Pensar así en la democracia, como una panacea, una varita mágica, o ese maletín que sostiene Bob Esponja con una táctica infalible que purifica todo lo que toca es un poco ingenuo. Porque habrá cosas en que la mayoría no se ponga de acuerdo o simplemente no tenga tiempo de sentarse a pensar las consecuencias de elegir A en vez de B. ¿Cómo es que sabemos esto? Porque no somos nuevos como humanidad. Hemos visto al poder concentrarse y ejercerse de manera terrible en un montón de lugares. Hemos luchado contra esas tiranías y, tras un montón de tropiezos e historias repetidas, tratamos de construir maneras de que esas tiranías no volviesen a quedarse con la pelota. Una de ellas es separar el poder, no creas que esta trinidad del poder ejecutivo, legislativo y judicial es una ocurrencia de ChatGPT. Ha sido un aprendizaje tortuoso que nos ha llevado a buscar soluciones democráticas a las orillas más egoístas de la humanidad.

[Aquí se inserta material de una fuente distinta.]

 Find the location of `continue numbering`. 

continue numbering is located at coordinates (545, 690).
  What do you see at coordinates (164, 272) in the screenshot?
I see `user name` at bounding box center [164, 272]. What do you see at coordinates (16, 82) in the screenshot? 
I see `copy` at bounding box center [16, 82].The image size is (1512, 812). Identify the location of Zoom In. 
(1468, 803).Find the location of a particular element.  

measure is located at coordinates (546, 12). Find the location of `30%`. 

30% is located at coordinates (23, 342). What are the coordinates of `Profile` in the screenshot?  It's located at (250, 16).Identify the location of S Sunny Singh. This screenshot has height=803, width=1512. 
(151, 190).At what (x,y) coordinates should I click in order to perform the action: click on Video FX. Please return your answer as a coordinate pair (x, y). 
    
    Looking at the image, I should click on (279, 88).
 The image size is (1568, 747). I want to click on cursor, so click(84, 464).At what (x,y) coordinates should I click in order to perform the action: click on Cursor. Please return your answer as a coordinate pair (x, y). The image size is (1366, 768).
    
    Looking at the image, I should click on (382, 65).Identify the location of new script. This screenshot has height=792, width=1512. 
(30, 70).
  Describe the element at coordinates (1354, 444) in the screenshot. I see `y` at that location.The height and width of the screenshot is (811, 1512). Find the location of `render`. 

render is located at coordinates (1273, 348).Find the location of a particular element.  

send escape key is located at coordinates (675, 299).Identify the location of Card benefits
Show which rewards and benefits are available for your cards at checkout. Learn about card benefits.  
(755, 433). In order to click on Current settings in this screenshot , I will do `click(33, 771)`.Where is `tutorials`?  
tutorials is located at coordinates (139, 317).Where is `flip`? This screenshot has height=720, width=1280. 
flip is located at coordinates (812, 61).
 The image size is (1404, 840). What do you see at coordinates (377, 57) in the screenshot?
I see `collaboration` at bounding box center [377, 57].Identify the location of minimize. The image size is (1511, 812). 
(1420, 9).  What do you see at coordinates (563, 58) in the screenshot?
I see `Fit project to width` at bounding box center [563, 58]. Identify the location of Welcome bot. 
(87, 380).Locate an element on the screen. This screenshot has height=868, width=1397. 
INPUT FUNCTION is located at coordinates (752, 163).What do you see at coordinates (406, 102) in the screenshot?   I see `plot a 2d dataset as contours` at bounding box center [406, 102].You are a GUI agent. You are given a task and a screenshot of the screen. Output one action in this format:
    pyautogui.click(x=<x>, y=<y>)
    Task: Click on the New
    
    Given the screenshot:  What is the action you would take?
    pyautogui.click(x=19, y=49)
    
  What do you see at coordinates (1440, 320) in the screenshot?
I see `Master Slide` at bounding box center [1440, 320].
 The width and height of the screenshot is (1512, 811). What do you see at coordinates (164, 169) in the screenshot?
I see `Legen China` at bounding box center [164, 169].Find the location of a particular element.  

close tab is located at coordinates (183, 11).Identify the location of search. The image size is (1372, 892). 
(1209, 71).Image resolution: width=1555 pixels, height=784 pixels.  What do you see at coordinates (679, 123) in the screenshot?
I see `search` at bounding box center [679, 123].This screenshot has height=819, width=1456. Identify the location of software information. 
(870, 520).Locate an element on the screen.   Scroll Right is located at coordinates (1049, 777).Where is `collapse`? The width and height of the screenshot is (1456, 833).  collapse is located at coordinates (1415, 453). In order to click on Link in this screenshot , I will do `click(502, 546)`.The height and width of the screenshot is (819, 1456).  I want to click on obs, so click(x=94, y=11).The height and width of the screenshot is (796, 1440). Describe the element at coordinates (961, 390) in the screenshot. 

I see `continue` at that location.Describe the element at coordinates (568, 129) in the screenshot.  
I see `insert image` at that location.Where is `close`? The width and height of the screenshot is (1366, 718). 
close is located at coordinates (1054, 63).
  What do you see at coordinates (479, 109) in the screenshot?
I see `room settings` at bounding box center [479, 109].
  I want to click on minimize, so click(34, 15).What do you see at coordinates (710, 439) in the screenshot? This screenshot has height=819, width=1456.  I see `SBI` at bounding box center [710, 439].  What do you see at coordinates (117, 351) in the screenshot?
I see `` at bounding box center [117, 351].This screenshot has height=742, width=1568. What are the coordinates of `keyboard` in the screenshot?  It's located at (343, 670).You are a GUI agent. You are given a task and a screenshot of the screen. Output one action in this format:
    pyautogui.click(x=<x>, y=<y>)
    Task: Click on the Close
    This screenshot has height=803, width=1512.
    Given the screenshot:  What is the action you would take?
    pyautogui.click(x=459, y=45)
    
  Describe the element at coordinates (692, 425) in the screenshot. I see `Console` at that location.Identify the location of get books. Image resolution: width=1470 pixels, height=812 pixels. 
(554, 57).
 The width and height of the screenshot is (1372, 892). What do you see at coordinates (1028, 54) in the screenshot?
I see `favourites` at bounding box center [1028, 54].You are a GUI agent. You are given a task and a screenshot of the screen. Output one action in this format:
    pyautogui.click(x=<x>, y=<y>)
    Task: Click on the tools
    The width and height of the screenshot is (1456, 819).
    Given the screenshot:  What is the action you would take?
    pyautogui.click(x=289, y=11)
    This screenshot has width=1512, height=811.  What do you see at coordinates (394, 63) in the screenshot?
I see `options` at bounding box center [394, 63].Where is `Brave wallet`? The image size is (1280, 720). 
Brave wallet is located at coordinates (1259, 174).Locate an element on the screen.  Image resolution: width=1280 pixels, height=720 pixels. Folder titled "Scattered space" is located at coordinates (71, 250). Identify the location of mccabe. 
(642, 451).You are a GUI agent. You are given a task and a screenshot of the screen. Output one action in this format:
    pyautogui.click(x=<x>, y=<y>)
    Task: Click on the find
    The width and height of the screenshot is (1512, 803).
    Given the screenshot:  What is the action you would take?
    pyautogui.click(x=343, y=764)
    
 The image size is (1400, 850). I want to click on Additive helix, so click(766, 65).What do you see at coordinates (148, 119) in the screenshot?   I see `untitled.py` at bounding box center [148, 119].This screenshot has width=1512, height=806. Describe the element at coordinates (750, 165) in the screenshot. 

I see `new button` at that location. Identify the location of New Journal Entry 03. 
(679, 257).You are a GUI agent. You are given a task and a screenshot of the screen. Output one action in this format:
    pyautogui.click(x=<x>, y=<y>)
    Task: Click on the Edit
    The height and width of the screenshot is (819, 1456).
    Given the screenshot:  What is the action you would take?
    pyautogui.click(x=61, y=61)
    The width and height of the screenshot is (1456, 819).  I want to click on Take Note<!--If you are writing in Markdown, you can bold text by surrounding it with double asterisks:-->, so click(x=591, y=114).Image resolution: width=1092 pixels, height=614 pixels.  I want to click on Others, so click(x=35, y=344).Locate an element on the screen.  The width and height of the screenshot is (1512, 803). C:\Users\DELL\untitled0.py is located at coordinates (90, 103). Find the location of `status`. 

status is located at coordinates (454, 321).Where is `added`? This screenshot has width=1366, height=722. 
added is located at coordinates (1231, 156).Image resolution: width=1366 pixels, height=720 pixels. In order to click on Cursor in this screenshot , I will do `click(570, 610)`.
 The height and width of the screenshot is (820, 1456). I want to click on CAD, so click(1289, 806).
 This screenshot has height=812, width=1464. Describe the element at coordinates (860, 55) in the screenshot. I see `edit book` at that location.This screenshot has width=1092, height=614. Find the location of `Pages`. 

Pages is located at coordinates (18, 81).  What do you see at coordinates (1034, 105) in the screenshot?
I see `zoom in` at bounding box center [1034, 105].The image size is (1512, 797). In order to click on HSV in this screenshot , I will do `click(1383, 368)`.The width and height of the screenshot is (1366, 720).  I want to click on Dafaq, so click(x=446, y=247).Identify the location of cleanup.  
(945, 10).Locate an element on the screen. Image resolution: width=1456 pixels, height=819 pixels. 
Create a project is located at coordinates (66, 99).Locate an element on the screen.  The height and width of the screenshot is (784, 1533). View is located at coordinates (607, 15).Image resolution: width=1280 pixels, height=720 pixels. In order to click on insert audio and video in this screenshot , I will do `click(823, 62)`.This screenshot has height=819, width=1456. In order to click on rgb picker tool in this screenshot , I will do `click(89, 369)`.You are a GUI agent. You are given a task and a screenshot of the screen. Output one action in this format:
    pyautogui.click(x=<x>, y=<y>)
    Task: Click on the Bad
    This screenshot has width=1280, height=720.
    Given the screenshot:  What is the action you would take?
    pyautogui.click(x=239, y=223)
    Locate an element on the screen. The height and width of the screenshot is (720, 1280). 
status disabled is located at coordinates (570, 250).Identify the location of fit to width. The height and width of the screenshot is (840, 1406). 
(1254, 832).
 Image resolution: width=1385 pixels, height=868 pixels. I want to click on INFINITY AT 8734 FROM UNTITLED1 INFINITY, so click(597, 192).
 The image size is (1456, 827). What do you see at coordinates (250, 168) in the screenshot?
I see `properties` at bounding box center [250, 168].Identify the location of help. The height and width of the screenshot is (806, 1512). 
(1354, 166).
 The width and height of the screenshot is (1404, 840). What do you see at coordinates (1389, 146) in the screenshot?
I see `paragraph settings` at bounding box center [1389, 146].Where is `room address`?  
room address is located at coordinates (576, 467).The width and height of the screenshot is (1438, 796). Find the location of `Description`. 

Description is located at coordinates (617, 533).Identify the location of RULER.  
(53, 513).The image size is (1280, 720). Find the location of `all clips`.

La elección de magistrados y jueces federales por voto popular podría acabar, justo, en todo eso contra lo que el presidente luchó en el pasado: la centralización del poder y la opacidad en la toma de decisiones. El partido dominante piensa que no hay ningún riesgo justamente porque están ganando por goliza ahora, pero lo mismo pensaron otros muchos antes. Incluso si pensáramos que la administración actual y la siguiente utilizarán el poder de manera responsable, nada garantiza que después gane una elección alguien a quien le funcione la reforma para hacer más pequeñas a las fuerzas que hacen de balanza al ejecutivo y se convierta, claro, en eso contra lo que luchamos por décadas. El tío Ben se lo dijo con claridad nítida a Spider-Man, y a él se lo contó un tal Damocles: un gran poder conlleva una gran responsabilidad. Nos tomamos muy en serio la idea de que se trata de una fiesta de la democracia y quizá convenga tomarse esta discusión de la reforma con un café y saber dónde le conviene al pueblo manifestar directamente su poder y dónde delegar.